Hedbergia longiflora

Scientific classification
- Kingdom: Plantae
- Clade: Tracheophytes
- Clade: Angiosperms
- Clade: Eudicots
- Clade: Asterids
- Order: Lamiales
- Family: Orobanchaceae
- Tribe: Rhinantheae
- Genus: Hedbergia
- Species: H. longiflora
- Binomial name: Hedbergia longiflora A. Fleischm. & Heubl
- Synonyms: Bartsia longiflora Hochst. ex Benth.;

= Hedbergia longiflora =

- Genus: Hedbergia
- Species: longiflora
- Authority: A. Fleischm. & Heubl
- Synonyms: Bartsia longiflora Hochst. ex Benth.

Species of flowering plant in the broomrape family

Hedbergia longiflora, formerly Bartsia longiflora, is a species of flowering plants in the family Orobanchaceae.

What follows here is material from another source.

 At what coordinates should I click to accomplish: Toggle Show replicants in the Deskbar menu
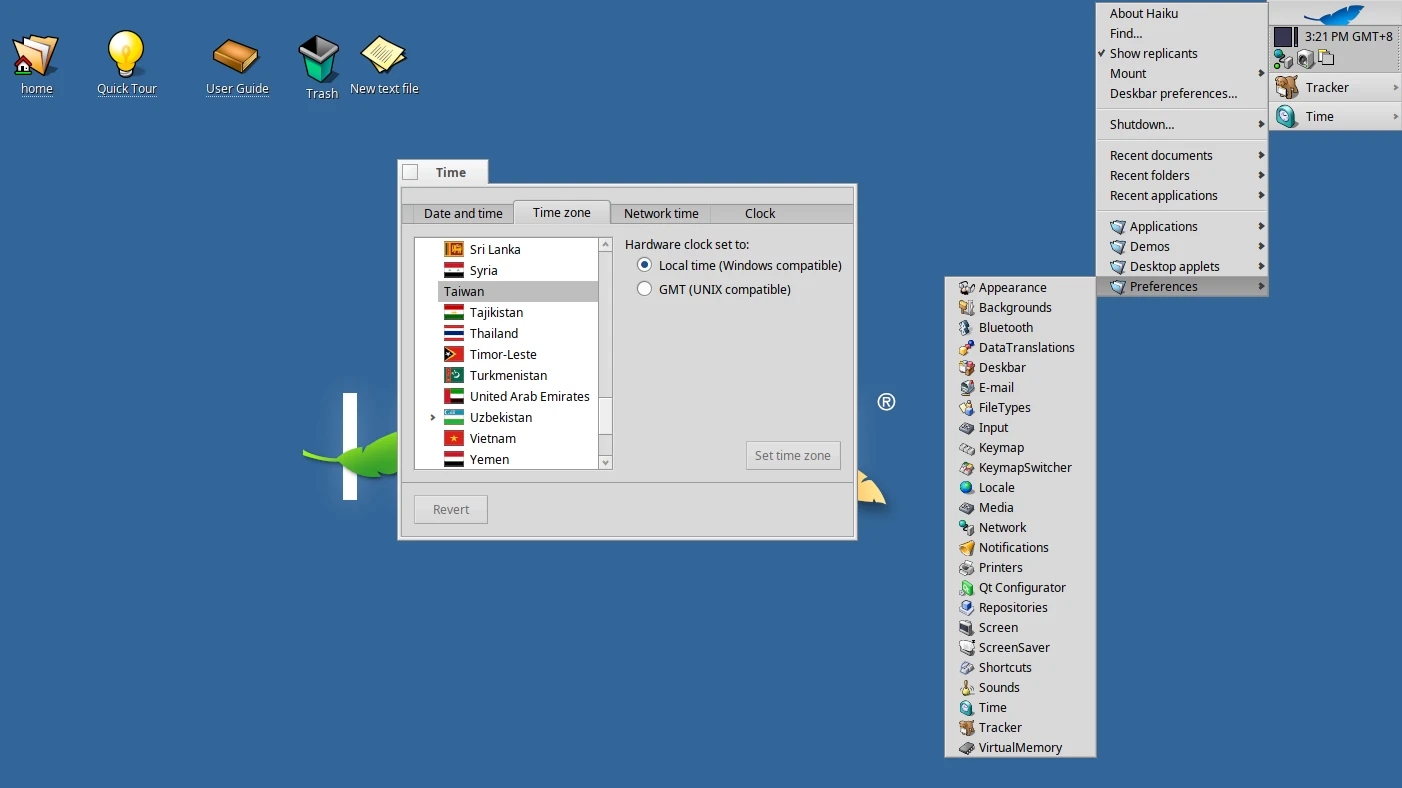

It is an afromontane species, restricted to the mountains of northeastern Africa.

A subspecies, Hedbergia longiflora subsp. macrophylla Hedberg, has also been described.

== Phylogeny ==
The phylogeny of the genera of Rhinantheae has been explored using molecular characters. Hedbergia longiflora groups with Hedbergia decurva and Hedbergia abyssinica into a Hedbergia clade nested within the core Rhinantheae. These three taxa share evolutionary affinities with genera Tozzia, Bellardia, Neobartsia, Parentucellia, and Odontites.